Your copy should repeat each record exactly and contain none of the pictures.

____ Data for review

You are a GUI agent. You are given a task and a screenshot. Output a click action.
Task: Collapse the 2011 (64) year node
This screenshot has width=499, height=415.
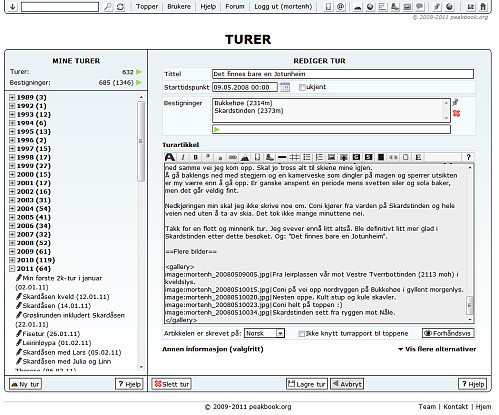coord(12,269)
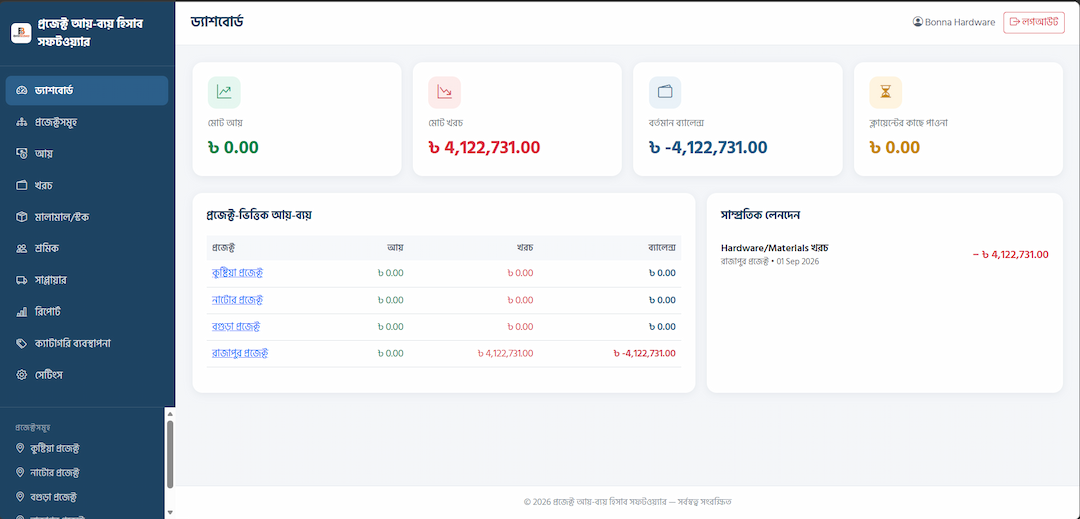Viewport: 1080px width, 519px height.
Task: Click the লগআউট logout button
Action: click(1034, 22)
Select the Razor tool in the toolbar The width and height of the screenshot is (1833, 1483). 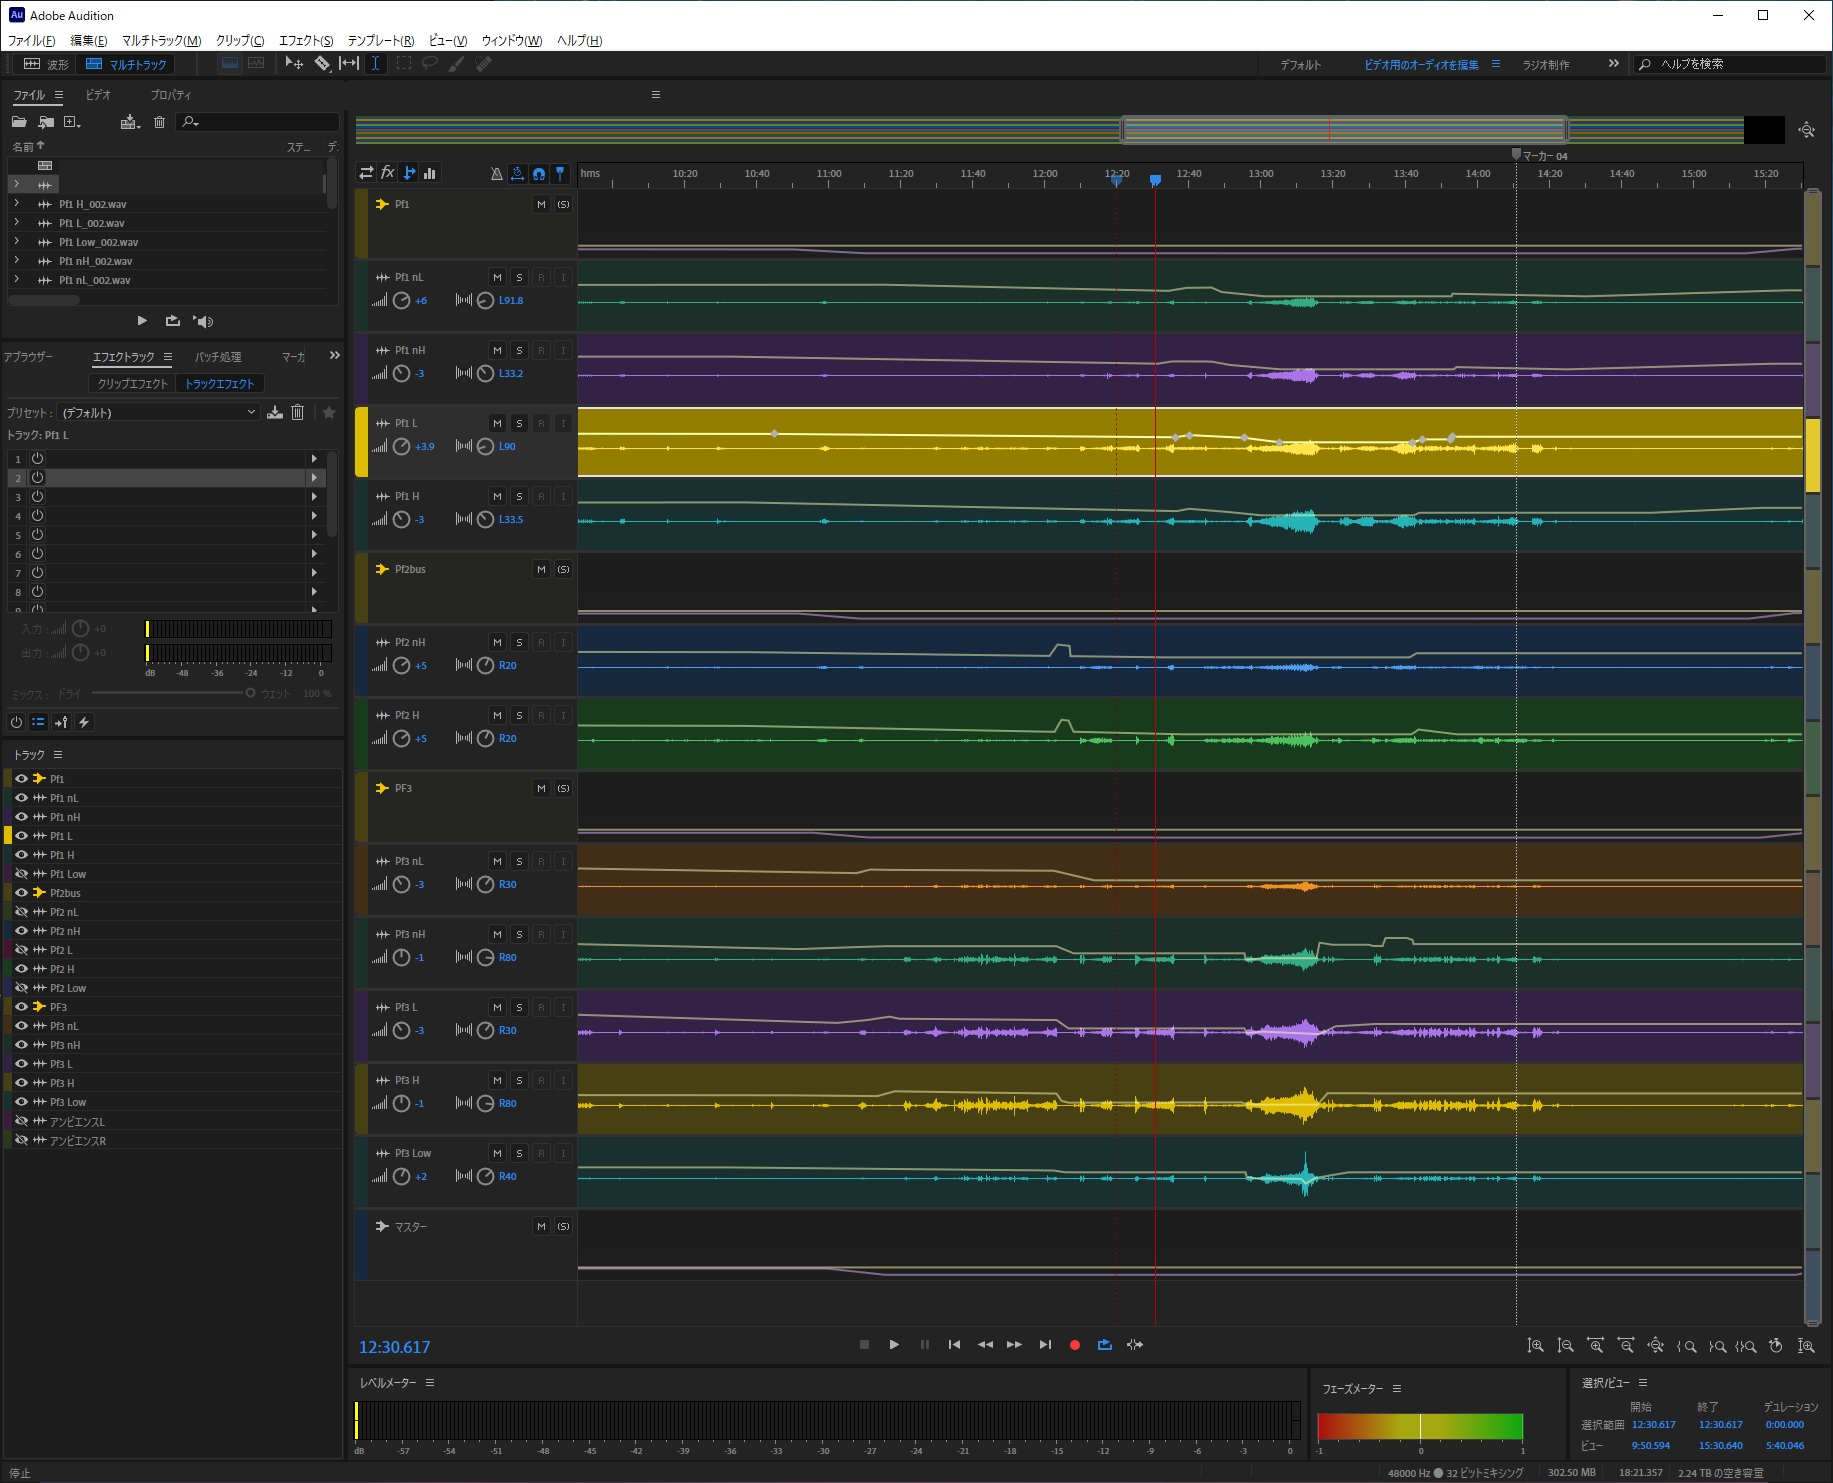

________

▶ [Response to the exercise]:
You are a GUI agent. You are given a task and a screenshot. Output a click action.
Task: Collapse the 2011 (64) year node
This screenshot has width=499, height=415.
coord(12,269)
Viewport: 1080px width, 519px height.
Task: Click the লগআউট logout button
Action: click(1034, 22)
Select the Razor tool in the toolbar The width and height of the screenshot is (1833, 1483). 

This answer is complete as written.